A 9% dividend is not a gift. It is a question worth asking before you buy.
High Yield Is Often a Warning
A fat yield is rarely generosity. It is usually the market warning you the cheque may not survive.
A 9% yield is rarely generosity. More often it is the market saying it doubts the dividend will last.
A yield far above its peers is a warning to price in, not a gift to reach for.
Story
“When I started investing around 2018-2019, I invested in this company called Vermilion Energy - 8-10% dividend yield, great marketing that the dividends are safe, assets are great, etc. etc. They were also highly indebted. 2020 COvid happens, and their stock went to garbage. … No point in investing in high debt companies if it compromises long term survival. … High debt --> high interest payments --> reduced cash flows to invest in growth or increase dividend. In nutshell, it reduces margin of safety for us investors.”
A friend who is the most rigorous analyst I know once told me about his first real scar, and you could hear how it had quietly changed the way he read every company afterward. Back when he started, he had not yet learned that the most dangerous number on a stock page is often the one that looks most generous. That loss turned him from a yield-chaser into a balance-sheet skeptic, and the filter he built from it is the first thing he applies before he looks at anything else.
His first serious investment had everything that makes a beginner feel smart. There was an 8 to 10 percent yield, glossy investor materials swearing the dividend was safe, real assets in the ground, and a confident story about a great business. What he did not account for was the debt sitting underneath all of it.
Then the energy complex fell off a cliff, and the chain ran in the order a leveraged balance sheet always runs it. The debt was still owed. The interest payments still came due.
Cash flow got strangled to cover them. The dividend was suspended. The stock, in his words, went to garbage.
He had taken the full drawdown of a growth investor without ever once getting the growth. The yield was never the reward. It was the market quoting the risk out loud, and he simply had not been listening.
Meaning
Plain English
Plain-English note: Dividend yield is the annual cash a stock pays out divided by its price. A $2 dividend on a $25 stock is an 8% yield. Net debt is what a company owes minus the cash it holds. Interest coverage is how many times its profits can cover the interest on that debt; low coverage means trouble. Free cash flow is the real cash left after running and maintaining the business. A healthy dividend is paid from this, not from new loans. Margin of safety is the cushion that lets a company, and your investment, survive a bad surprise. Debt eats that cushion.
Framework
Decide the debt and coverage tests a fat yield must pass before letting it tempt you.
For any yield far above its peers or the broad market, decide these three checks in advance and apply them before falling in love.

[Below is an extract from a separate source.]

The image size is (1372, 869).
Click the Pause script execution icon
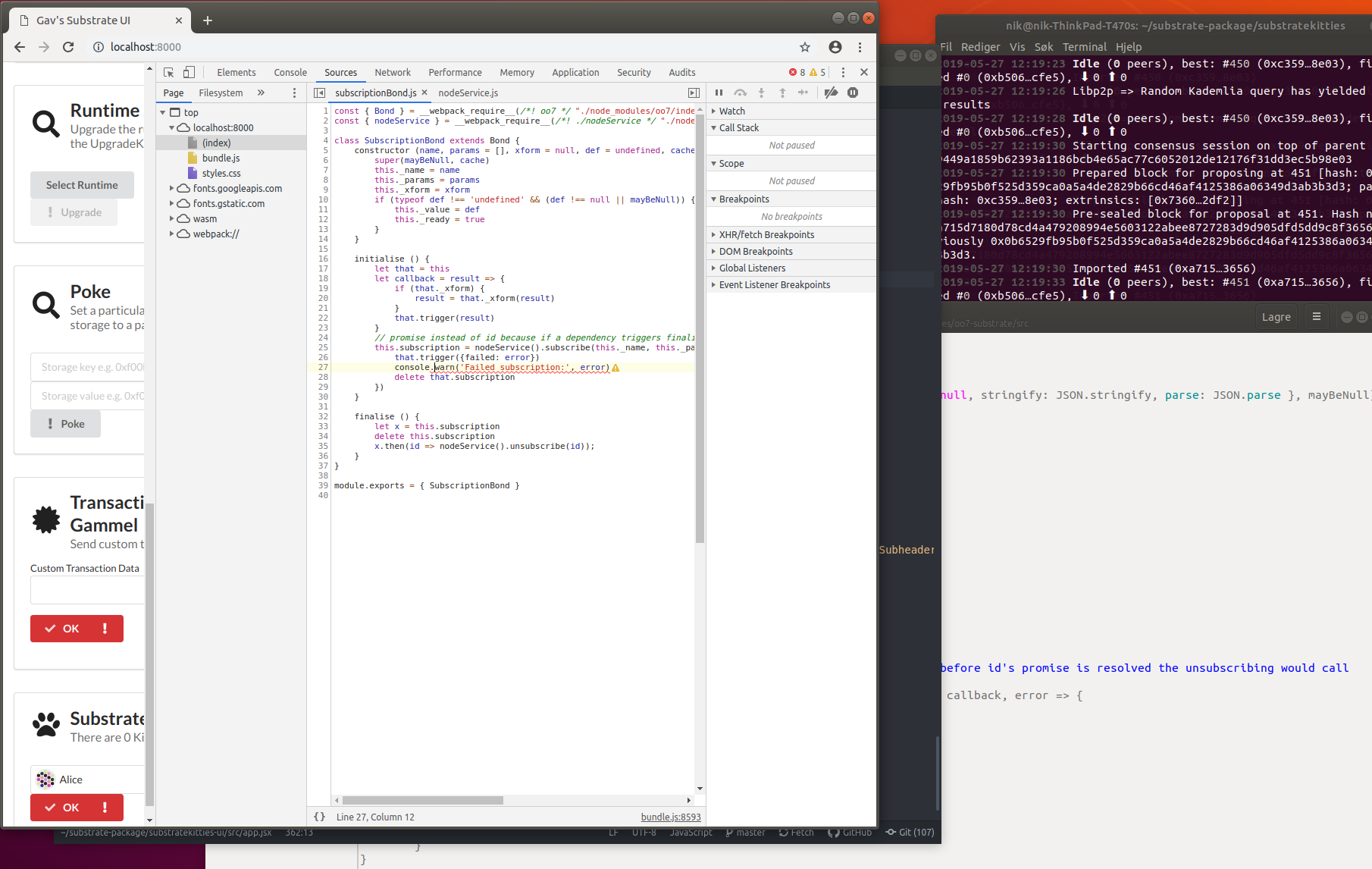pyautogui.click(x=719, y=93)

- Debt load: compare net debt to annual earnings, and treat a lot of debt against little profit as a reason to walk.
- Interest coverage: Check how many times earnings cover the interest bill, and read thin coverage as a cut waiting for the next shock.
- Source of the cheque: Confirm the dividend is paid from free cash flow, not funded by fresh borrowing.
If the fat yield is the entire reason to buy, treat it as the very thing most likely to vanish.